Frauen machen die Mehrheit der Wählerschaft aus und überstimmen die Männer bei jeder Wahl millionenfach. Daher könnte es für die Demokraten strategisch klug sein, sich eine politische Sprache und ein politisches Programm zuzulegen, die besonders das weibliche Wahlvolk ansprechen. „Das Problem ist, dass auch Männer wählen“, meint allerdings Richard Reeves, Autor des Buchs Of Boys and Men. Die Linke ist inzwischen geschickter darin, toxische Männlichkeit mit Scham zu belegen, als mit einer positiv besetzten Männlichkeit aufzuwarten, die sich vom Weiblichen deutlich abhebt. Wer diesen Satz liest und progressiv eingestellt ist, wird vielleicht mit den Augen rollen bei dem Gedanken, jede linke politische Bewegung habe die Aufgabe, die Männer emotional zu hätscheln. Doch falls im November ein massiver Rechtsruck unter den jungen männlichen Wählern Trump zum Sieg verhelfen sollte, würden die Demokraten sich wohl oder übel eine neue Botschaft ausdenken müssen, um die Abwanderung der jungen Männer zu stoppen.
„Die Demokratische Partei hat sich offenbar bewusst dafür entschieden, jungen Männern keine politische Priorität einzuräumen“, meint Daniel Cox.

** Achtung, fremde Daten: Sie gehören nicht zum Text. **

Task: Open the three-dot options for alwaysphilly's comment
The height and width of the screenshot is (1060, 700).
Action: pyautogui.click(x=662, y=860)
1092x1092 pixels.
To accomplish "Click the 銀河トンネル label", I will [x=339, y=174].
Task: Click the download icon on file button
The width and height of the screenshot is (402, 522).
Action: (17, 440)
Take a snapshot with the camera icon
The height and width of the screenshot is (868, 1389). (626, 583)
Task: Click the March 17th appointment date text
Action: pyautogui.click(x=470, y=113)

Umgekehrt mache „die Grand Old Party sich unter Trump anscheinend keine Gedanken darüber, ob sie junge Frauen womöglich verprellen könnte“. Selbst wenn die amerikanische Politik 2024 zum Geschlechterkampf geraten sollte, muss dies deswegen noch lange kein Genderkonflikt sein. Hoffen wir, dass es dazu nie kommen wird. Worum es aber geht, ist ein Grundkonflikt zwischen den Parteien in der Frage, welche Rolle das Geschlecht spiele, was Geschlecht bedeute und wie Geschlecht zu definieren sei – und das ist, offen gesagt, schon seltsam genug.